Correlation Between Cementos Pacasmayo and James Hardie
Can any of the company-specific risk be diversified away by investing in both Cementos Pacasmayo and James Hardie at the same time? Although using a correlation coefficient on its own may not help to predict future stock returns, this module helps to understand the diversifiable risk of combining Cementos Pacasmayo and James Hardie into the same portfolio, which is an essential part of the fundamental portfolio management process.
By analyzing existing cross correlation between Cementos Pacasmayo SAA and James Hardie Industries, you can compare the effects of market volatilities on Cementos Pacasmayo and James Hardie and check how they will diversify away market risk if combined in the same portfolio for a given time horizon. You can also utilize pair trading strategies of matching a long position in Cementos Pacasmayo with a short position of James Hardie. Check out your portfolio center. Please also check ongoing floating volatility patterns of Cementos Pacasmayo and James Hardie.

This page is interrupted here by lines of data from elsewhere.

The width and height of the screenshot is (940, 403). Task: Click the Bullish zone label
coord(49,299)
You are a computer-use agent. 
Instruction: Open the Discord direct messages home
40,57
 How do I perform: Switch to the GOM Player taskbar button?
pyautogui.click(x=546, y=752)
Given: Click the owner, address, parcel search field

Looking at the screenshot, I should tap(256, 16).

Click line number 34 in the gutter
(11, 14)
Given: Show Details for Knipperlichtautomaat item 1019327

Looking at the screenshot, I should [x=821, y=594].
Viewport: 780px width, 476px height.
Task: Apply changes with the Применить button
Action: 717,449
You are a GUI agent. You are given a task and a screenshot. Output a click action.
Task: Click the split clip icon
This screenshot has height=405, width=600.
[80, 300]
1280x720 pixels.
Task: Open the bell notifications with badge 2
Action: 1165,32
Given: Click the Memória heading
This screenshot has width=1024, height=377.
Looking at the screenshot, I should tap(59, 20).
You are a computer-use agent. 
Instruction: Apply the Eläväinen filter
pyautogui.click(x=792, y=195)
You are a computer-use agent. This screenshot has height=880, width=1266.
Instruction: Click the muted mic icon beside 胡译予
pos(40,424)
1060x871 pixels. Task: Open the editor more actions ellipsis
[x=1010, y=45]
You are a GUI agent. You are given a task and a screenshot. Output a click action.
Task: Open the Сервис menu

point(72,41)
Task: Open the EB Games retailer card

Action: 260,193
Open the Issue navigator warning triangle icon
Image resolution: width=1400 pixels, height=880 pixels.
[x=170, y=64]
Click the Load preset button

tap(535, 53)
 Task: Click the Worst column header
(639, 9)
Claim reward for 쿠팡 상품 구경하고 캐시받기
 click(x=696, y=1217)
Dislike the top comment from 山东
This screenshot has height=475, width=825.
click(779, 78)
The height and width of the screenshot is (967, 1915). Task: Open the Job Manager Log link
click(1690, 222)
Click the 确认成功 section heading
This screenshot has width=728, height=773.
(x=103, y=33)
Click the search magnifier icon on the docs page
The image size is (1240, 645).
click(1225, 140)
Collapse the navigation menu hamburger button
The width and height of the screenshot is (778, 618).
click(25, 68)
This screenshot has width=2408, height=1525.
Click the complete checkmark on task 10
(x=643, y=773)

Diversification Opportunities for Cementos Pacasmayo and James Hardie
0.05 | Correlation Coefficient |
Significant diversification
The 3 months correlation between Cementos and James is 0.05. Overlapping area represents the amount of risk that can be diversified away by holding Cementos Pacasmayo SAA and James Hardie Industries in the same portfolio, assuming nothing else is changed. The correlation between historical prices or returns on James Hardie Industries and Cementos Pacasmayo is a relative statistical measure of the degree to which these equity instruments tend to move together. The correlation coefficient measures the extent to which returns on Cementos Pacasmayo SAA are associated (or correlated) with James Hardie. Values of the correlation coefficient range from -1 to +1, where. The correlation of zero (0) is possible when the price movement of James Hardie Industries has no effect on the direction of Cementos Pacasmayo i.e., Cementos Pacasmayo and James Hardie go up and down completely randomly.
Pair Corralation between Cementos Pacasmayo and James Hardie
Given the investment horizon of 90 days Cementos Pacasmayo SAA is expected to generate 0.57 times more return on investment than James Hardie. However, Cementos Pacasmayo SAA is 1.75 times less risky than James Hardie. It trades about 0.1 of its potential returns per unit of risk. James Hardie Industries is currently generating about -0.11 per unit of risk. If you would invest 525.00 in Cementos Pacasmayo SAA on December 28, 2024 and sell it today you would earn a total of 55.00 from holding Cementos Pacasmayo SAA or generate 10.48% return on investment over 90 days.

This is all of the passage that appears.